SoftBank founder Masayoshi Son is undoubtedly one of the most powerful investors in the world, inevitably causing the company’s $100 billion Vision Fund to be heavily scrutinized.
Over the past few years, Son has made daring bets and given companies huge valuations, but things have not always turned out as planned. One of the most headline-grabbing instances was its investments of over $10 billion into coworking firm WeWork since 2017, giving the company a $47 billion valuation at one point.
“We paid too much valuation for WeWork, and we did too much believe in the entrepreneur,” said Son. “But I think even with WeWork, we’re now confident that we put in new management, a new plan, and we’re going to turn it around and make a decent return.”
Despite Son’s indication that WeWork will be able to bounce back from its massive losses — its valuation sits somewhere around $2.9 billion today — the coworking company still has massive debt prices. With SoftBank’s stake in the firm dwindling down, and the Vision Fund’s investments into the sharing economy looking grim, the conglomerate could be facing dark times.
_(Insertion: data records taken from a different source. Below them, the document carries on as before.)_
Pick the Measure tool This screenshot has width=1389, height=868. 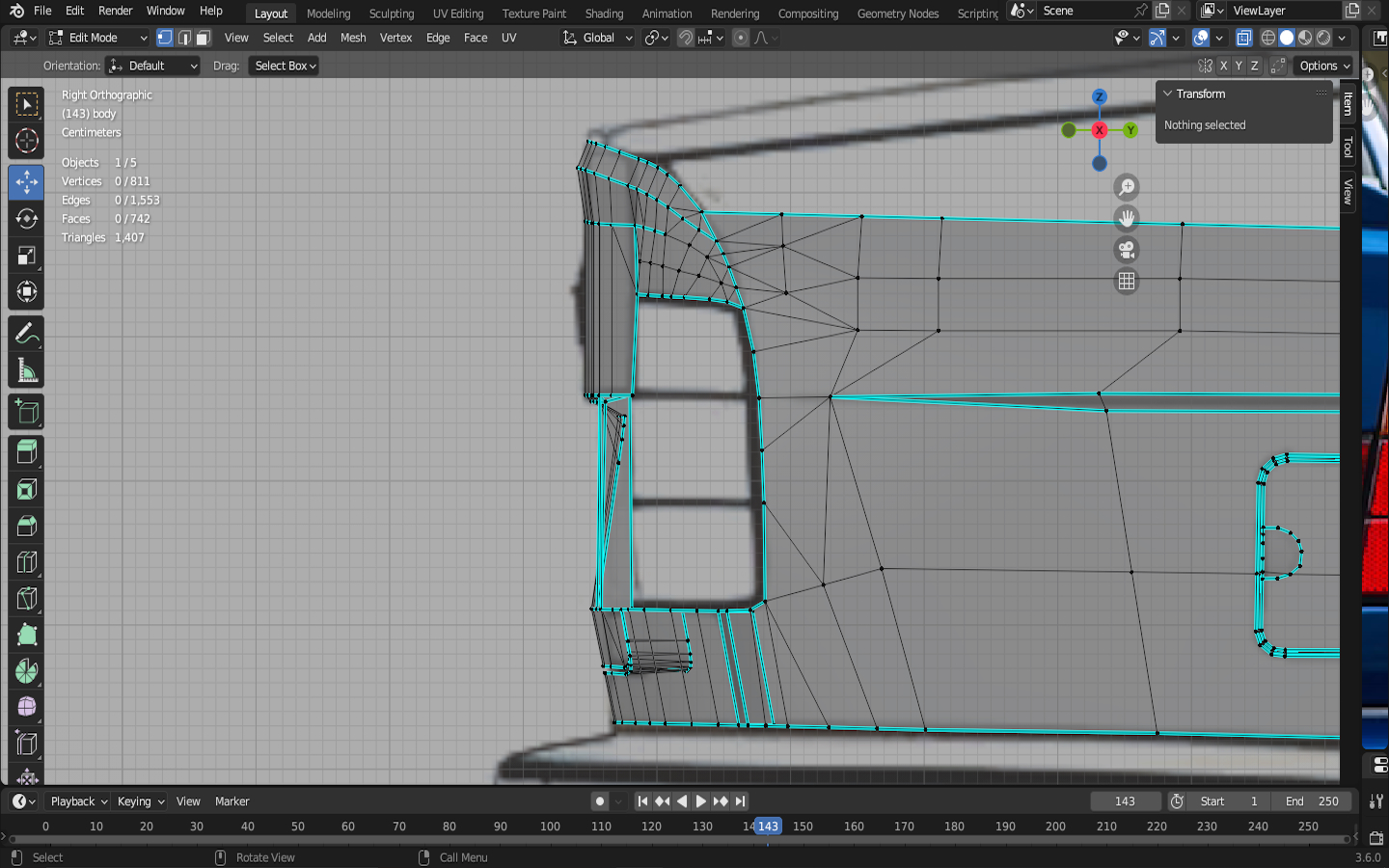(x=26, y=371)
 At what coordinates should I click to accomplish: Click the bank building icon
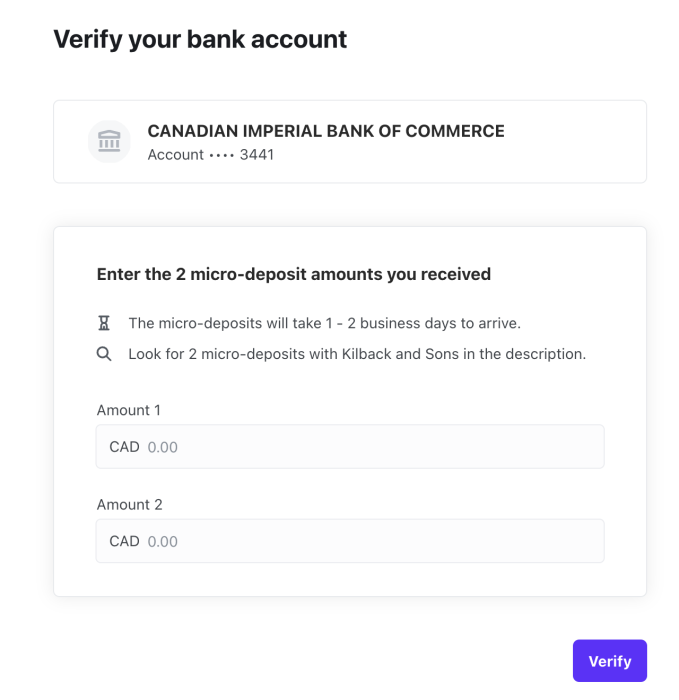pos(109,141)
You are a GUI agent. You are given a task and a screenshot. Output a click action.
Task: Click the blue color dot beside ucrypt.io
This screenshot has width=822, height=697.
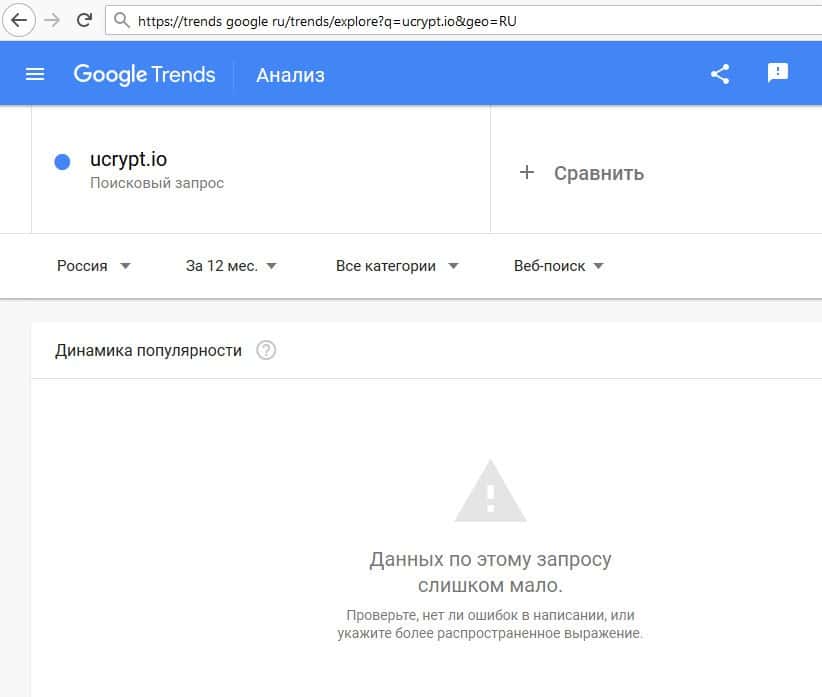coord(62,162)
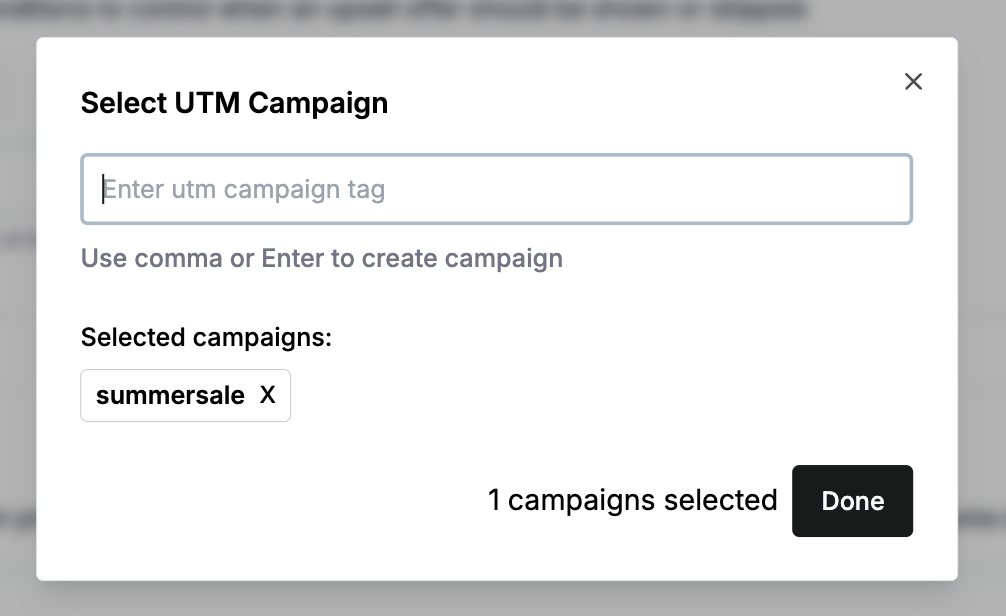The image size is (1006, 616).
Task: Finish selecting campaigns by pressing Done
Action: [852, 501]
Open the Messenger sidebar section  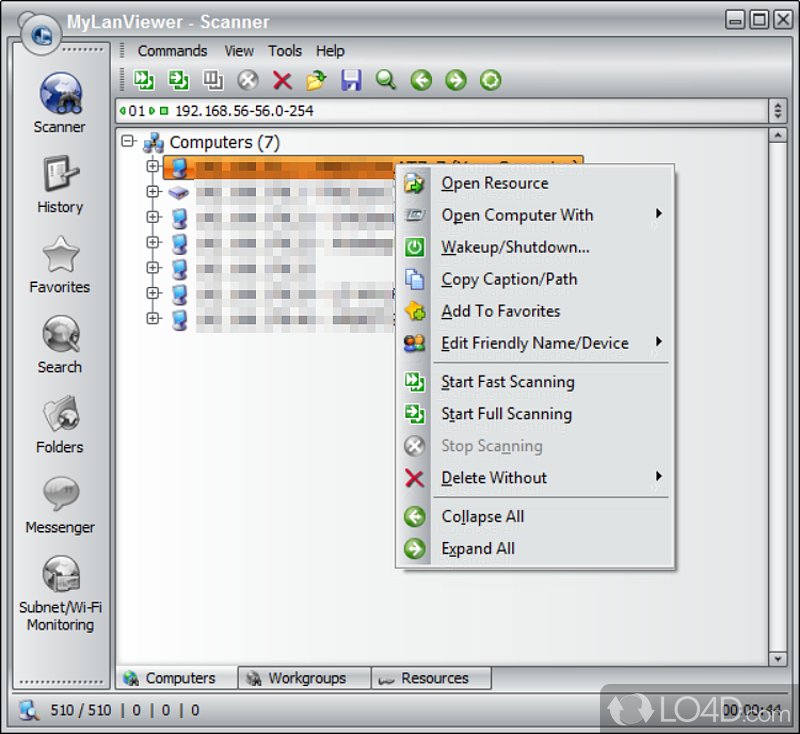point(60,505)
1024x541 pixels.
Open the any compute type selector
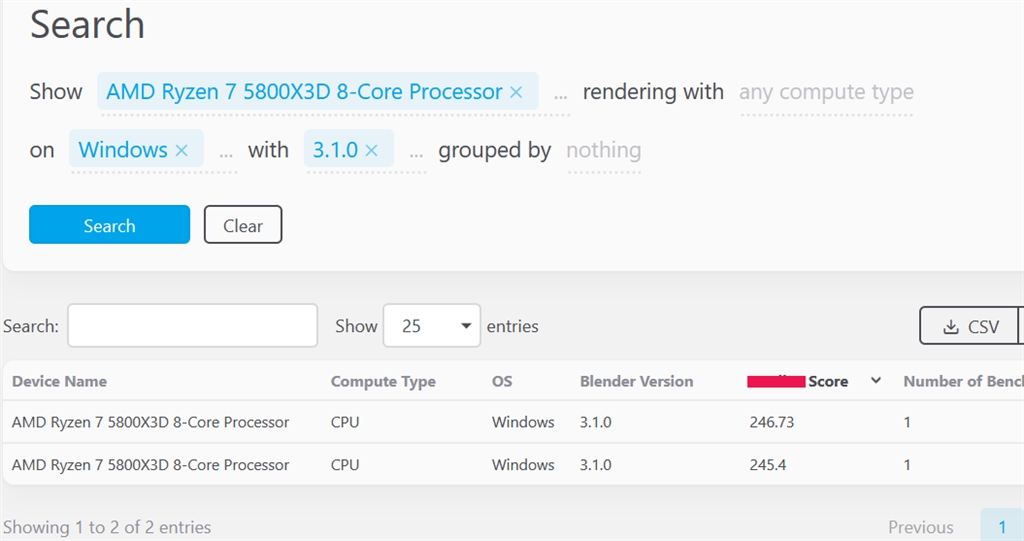826,93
If the Vision Fund did shut down, SoftBank’s stock could have had a spike. Son recently agreed to divest a portion of SoftBank’s assets as part of a $41 billion plan to buy back SoftBank stock.
“The market is afraid of WeWork and Uber being only the beginning of a more general issue,” said Pierre Ferragu, an analyst at New Street Research. “They’re worried SoftBank Group is run by a ‘lunatic,’ Masa, who is going to keep doing that until he doesn’t have a penny left.”